Le conseil de réglementation et de franchise des transports terrestres (LTFRB) a déclaré la suspension temporaire des opérations d’Uber ce mois-ci, suite au non-respect par la société de covoiturage d’une précédente directive interdisant l’inscription ou l’activation de nouveaux chauffeurs sur sa plateforme.

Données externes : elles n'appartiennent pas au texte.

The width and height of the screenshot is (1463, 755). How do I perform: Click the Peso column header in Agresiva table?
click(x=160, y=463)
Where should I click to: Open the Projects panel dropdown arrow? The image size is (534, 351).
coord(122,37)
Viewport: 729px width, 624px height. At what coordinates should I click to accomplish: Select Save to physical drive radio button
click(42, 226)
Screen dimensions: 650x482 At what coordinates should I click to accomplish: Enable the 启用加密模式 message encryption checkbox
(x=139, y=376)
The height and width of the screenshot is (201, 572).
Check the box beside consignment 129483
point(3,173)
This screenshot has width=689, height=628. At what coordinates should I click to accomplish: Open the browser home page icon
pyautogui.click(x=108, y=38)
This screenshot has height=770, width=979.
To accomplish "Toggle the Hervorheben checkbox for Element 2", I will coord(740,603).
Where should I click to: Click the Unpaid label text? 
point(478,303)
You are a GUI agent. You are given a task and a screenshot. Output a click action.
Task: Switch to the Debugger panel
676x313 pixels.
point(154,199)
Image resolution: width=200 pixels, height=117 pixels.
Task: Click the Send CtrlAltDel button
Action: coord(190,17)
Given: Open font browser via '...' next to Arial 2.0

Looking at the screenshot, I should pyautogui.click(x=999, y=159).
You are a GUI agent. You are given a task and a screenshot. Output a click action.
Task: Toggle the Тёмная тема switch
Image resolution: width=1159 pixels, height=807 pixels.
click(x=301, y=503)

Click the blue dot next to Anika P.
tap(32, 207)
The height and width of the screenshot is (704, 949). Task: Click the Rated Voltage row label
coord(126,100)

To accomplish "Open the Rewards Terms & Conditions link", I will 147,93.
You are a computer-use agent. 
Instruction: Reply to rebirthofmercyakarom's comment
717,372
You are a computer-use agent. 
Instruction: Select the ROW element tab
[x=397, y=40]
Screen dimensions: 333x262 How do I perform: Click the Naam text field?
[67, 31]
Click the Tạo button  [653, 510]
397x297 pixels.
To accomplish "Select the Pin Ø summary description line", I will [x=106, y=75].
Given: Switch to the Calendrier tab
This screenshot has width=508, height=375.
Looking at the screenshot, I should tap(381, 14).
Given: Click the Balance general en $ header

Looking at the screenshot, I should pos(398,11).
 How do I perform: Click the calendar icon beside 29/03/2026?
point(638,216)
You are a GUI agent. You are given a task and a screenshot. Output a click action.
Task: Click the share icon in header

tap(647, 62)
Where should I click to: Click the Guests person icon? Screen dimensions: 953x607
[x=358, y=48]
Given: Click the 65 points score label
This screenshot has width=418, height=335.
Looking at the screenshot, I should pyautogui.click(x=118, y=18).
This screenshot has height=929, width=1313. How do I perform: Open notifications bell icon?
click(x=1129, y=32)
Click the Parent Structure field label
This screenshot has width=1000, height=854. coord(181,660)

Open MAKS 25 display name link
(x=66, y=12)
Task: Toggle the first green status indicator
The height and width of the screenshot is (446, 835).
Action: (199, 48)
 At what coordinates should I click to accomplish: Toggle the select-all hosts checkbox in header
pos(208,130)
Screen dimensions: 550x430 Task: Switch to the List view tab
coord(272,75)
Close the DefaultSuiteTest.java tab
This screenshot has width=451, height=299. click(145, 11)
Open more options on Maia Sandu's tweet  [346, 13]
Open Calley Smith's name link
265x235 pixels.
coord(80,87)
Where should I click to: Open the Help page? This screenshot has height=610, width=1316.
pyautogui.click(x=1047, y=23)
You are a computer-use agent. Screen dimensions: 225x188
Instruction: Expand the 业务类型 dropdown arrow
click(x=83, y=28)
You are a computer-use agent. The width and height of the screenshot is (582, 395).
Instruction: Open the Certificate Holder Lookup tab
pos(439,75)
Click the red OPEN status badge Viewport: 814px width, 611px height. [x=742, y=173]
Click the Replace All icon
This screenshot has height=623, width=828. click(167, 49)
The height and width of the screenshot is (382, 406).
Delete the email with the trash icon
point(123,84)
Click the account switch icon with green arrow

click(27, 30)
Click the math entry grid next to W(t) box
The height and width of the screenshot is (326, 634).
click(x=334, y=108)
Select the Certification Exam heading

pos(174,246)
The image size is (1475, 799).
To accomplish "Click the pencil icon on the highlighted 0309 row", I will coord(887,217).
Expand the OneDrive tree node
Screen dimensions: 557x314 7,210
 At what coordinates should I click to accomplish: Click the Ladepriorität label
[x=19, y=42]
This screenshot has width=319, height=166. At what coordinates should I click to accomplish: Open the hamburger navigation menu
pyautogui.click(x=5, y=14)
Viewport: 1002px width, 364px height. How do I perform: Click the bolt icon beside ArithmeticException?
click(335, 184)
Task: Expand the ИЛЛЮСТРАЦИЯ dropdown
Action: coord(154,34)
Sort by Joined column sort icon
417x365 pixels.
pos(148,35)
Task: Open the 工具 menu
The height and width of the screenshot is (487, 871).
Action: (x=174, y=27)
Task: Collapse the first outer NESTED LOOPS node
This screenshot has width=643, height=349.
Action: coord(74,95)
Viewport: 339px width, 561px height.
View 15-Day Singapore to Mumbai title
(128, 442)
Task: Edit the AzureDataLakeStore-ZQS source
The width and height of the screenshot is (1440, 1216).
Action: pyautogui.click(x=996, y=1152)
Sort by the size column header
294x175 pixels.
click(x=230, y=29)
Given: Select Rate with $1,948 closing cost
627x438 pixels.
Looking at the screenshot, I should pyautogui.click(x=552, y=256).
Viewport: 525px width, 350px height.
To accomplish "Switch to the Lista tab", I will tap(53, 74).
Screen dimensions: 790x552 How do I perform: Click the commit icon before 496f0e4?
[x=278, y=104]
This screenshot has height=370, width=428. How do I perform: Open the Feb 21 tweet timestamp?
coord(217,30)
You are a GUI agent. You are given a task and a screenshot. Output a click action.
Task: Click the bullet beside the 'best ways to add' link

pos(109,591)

Le LTFRB a demandé à Uber d’arrêter ses activités, malgré le consentement initial d’Uber, comme indiqué dans un tweet envoyé tôt mardi matin.
Cependant, plus tard dans la journée de mardi, Uber a émis une autre déclaration indiquant qu’il s’agissait d’une “reprise d’activité” et qu’il avait demandé un réexamen auprès de la LTFRB.
Uber possède environ 66 000 voitures à Manille, dont de nombreux habitants de la ville comptent fortement sur ce service.
Les utilisateurs avertis des médias sociaux conseillent de ne pas affronter les autorités lorsqu’il s’agit d’Uber.
Uber is willfully breaking the rules, because it knows it has the support of the public.
Not sure if that is arrogance or confidence.
— Kekky McKekface (@ferofax) August 15, 2017
Uber transgresse les règles en toute connaissance de cause, car l’entreprise sait qu’elle bénéficie du soutien du public. On ne sait pas s’il s’agit d’arrogance ou de confiance.
Please Uber comply this time, or at least clarify these @LTFRB rules before doing anything. Commuters ang kawawa e.
— Dianne Tulfo (@bossdianne) August 15, 2017
Veuillez qu’Uber se conforme cette fois-ci, ou du moins clarifiez ces règles de @LTFRB avant d’entreprendre des actions. Les usagers sont ceux qui en pâtissent.
Please do your best so you can resume operation before 30 days. And follow the rules.
— Marty (@martaden) August 14, 2017
Essayez de faire tout ce qui est en votre pouvoir pour pouvoir recommencer l’opération dans un délai de 30 jours et respectez les consignes.
Il semble que les habitants des Philippines qui se déplacent quotidiennement doivent utiliser Grab, un service de transport avec chauffeur très populaire en Asie du Sud-Est et le principal concurrent d’Uber aux Philippines.
Contrairement à Uber, Grab a jusqu’à présent suivi les instructions de la LTFRB en cessant d’accepter de nouveaux conducteurs et en arrêtant l’accréditation, d’après un rapport publié sur Rappler.
Uber a enfreint les lois internationales sur les transports à plusieurs reprises par le passé.
L’Italie avait initialement imposé une interdiction temporaire à Uber plus tôt cette année, mais cette mesure a été annulée plus tard suite à l’appel déposé par Uber.
La France a freiné la progression d’Uber en déclarant que le service doit respecter les mêmes règles que les taxis en termes de coûts et d’assurance.
Et pour compliquer davantage la situation, le PDG d’Uber, Travis Kalanick, qui a été évincé, a été poursuivi en début de semaine pour fraude présumée par l’un des investisseurs les plus importants de l’entreprise.
Mashable a contacté Uber Philippines pour obtenir une déclaration.